Genome Scale Analysis of Alternative Splicing Events in lncRNA Knockdowns

Abstract

Recent developments in our understanding of the interactions between lncRNA and cellular components have improved treatment approaches for various human diseases including cancer, vascular diseases, and brain diseases (1, 2, 3). Although investigation of specific lncRNAs revealed their role in the metabolism of cellular RNA, our understanding of their contribution to post-transcriptional regulation is relatively limited. In this study, we explore the role of lncRNAs in modulating alternative splicing and their impact on downstream protein-RNA interaction networks. Analysis of alternative splicing events across 39 lncRNA wildtype and knockout RNA-sequencing datasets from three human cell lines: Hela (Cervical Cancer), K562 (Myeloid Leukemia), and U87 (Glioblastoma), resulted in high confidence (fdr < 0.01) identification of 4432 skipped exon events and 2474 retained intron events, implicating 759 genes to be impacted at post-transcriptional level due to the loss of lncRNAs.
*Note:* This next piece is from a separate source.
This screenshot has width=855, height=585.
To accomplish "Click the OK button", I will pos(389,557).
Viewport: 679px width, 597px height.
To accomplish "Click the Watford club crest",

We observed that a majority of the alternatively spliced genes in a lncRNA knockout were specific to the cell type, in agreement with the finding that genes affected by alternative splicing also displayed enriched functions in a cell type specific manner (4, 5). To understand the mechanism behind this cell-type specific alternative splicing patterns, we analyzed RNA binding protein (RBP)-RNA interaction profiles across the spliced regions. Despite limited REP binding data across cell lines, alternatively spliced events detected in lncRNA perturbation experiments were associated with RBPs binding in proximal intron-exon junctions, in a cell type specific manner. Based on the RBP binding profiles in Hela and K562 cells, we hypothesize that several lncRNAs are likely to exhibit a sponge effect in disease contexts, resulting in the functional disruption of RBPs, and their downstream functions. We propose that such lncRNA sponges can extensively rewire the post-transcriptional gene regulatory networks by altering the protein-RNA interaction landscape in a cell-type specific manner.